Art brut. La collection Decharme

Le Grand Palais expose quatre cents œuvres d’art brut, issues de la donation exceptionnelle de mille pièces effectuée par Bruno Decharme au Centre Pompidou en 2021. Un -très- vaste panorama qui offre de belles découvertes de cet art au-delà des beaux-arts, du XVIIe siècle jusqu’à nos jours, de France et du monde, aux thèmes universels.
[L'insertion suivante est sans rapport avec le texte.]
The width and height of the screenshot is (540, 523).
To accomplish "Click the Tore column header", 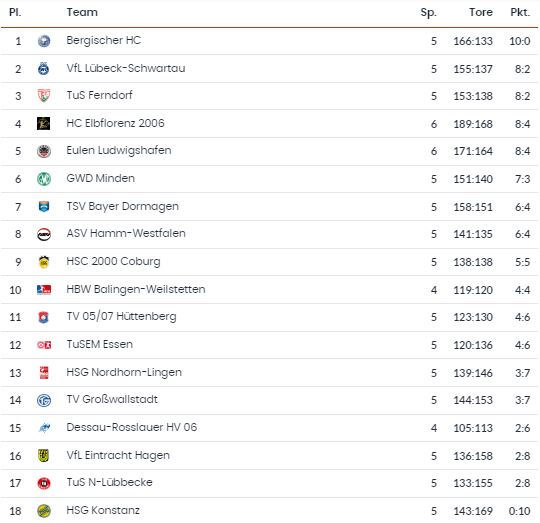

Art brut. Si Jean Dubuffet le nomma ainsi et s’appropria le terme pour sa propre collection, d’autres expressions fleurirent : art singulier, art hors les normes, art des fous…Rebelle et libre de toute catégorie, même ses « créateurs » ne se réclament pas de l’art. Ils ne se disent ou ne se pensent pas artistes, ne sortent pas d’une école d’art, mais ont créé de véritables œuvres d’art avec une inventivité spontanée, poussés par un besoin vital, souvent de manière obsessionnelle. Chacun de leur univers est unique et authentique. Leurs œuvres aux supports et techniques très variés, souvent d’un style naïf sont toujours surprenantes, insolites, étranges, parfois drôles, quelquefois angoissantes. Expressions du rêve, de la folie, de la joie ou de la souffrance…

Fin collectionneur, Decharme eut l’œil et la passion pour dégotter des chefs-d’œuvre devenus des classiques, tels ceux d’Adolf Wolfli, Aloïse Corbaz (dit Aloïse), Martín Ramírez, Henry Darger, Augustin Lesage, Emery Blagdon, pour ne citer qu’eux. Mais aussi découvrir des raretés. Par exemple une broderie provenant d’un hôpital psychiatrique des environs de Manchester (États-Unis) sur laquelle on voit en vrac : chevaux, oiseaux, voiliers, croix, dates et même des mots, dont un nom : Bridget Cronnin, 1902. Ou cette incroyable œuvre épistolaire qu’Harald Stoffers dédie à sa mère et qui prend la forme de rouleaux de papier pouvant dépasser plusieurs mètres. Au fil des onze thématiques abordées dans l’exposition, on se rend compte de l’universalité des motivations des artistes : sauver le monde, questionner sa création, vaincre les monstres et le diable, danser avec les esprits, comprendre sa propre identité…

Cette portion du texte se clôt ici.